Source passage:
The intersection of technology and healthcare has major implications, ranging from encouraging to ominous, for innumerable interested parties. Technological innovators and enthusiastic adoptees tout the potential for technology to improve care and accelerate the development of new treatments and even cures – and they’re not wrong to do so. Part of this, however, is the unavoidable reality that the good guys aren’t the only ones with the power to wield technology, to great effect, in healthcare. The major, multinational cyberattack that hit the healthcare sector in 2017 and even more recently the clinical trials ransomware attack in 2020 are reminders of the importance of cybersecurity in protecting health data from tech-savvy parties with nefarious intent.
In clinical research, the advent of technologies like EDC and eSource makes cybersecurity just as important as anywhere else in the healthcare sector. Without a strong apparatus for protecting clinical data, eClinical tools quickly become just as much of a liability as a solution. Here are three reasons cybersecurity is of the utmost importance in clinical research.

Recorded information:
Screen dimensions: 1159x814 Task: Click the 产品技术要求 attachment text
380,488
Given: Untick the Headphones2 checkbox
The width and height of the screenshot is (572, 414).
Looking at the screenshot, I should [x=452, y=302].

Assignment 1:
Answer these questions from the text on cybersecurity in clinical research:
(a) In what year did the clinical trials ransomware attack take place?
(b) Which two technologies does the text name as making cybersecurity important in clinical research?
(c) How many reasons does the text say it will give for the importance of cybersecurity in clinical research?
Assignment 2: Write the next part of the text on cybersecurity in clinical research, beginning after its final sentence.
The listing has no connection to the text on cybersecurity in clinical research.

Answer space 1:
(a) 2020
(b) EDC and eSource
(c) Three

Answer space 2:
There are many avenues through which an individual’s personal information can be made vulnerable – one can be hacked as a bank customer, credit card user, and in any number of other contexts. But patients in the healthcare sector are perhaps most at risk. Electronic health records (EHR) are full of patient information of great value on the black market, and many hackers would love nothing more than to get their hands on it. Against this backdrop, it’s crucial for clinical researchers to do everything in their power to keep the personal information of clinical trial patients secure.
In 2016, the FDA released guidance for the use of EHRs in clinical trials – as the clinical research industry works to overcome the barriers to integrating EHRs with eClinical tools, the imperative to ensure that patient privacy is protected by a solid cybersecurity apparatus will become even stronger.
In clinical research specifically, much of the premium placed on cybersecurity stems from business concerns. The data gathered in clinical trials ultimately decide the competitive potential of the drug, device, diagnostic tool, or vaccine on trial, and as such is considered sensitive intellectual property. If that data is stolen before a treatment is approved and arrives in market, sponsors stand to lose big in market exclusivity. Cybersecurity in clinical research, then, is not just an ethical imperative – it’s an economic one.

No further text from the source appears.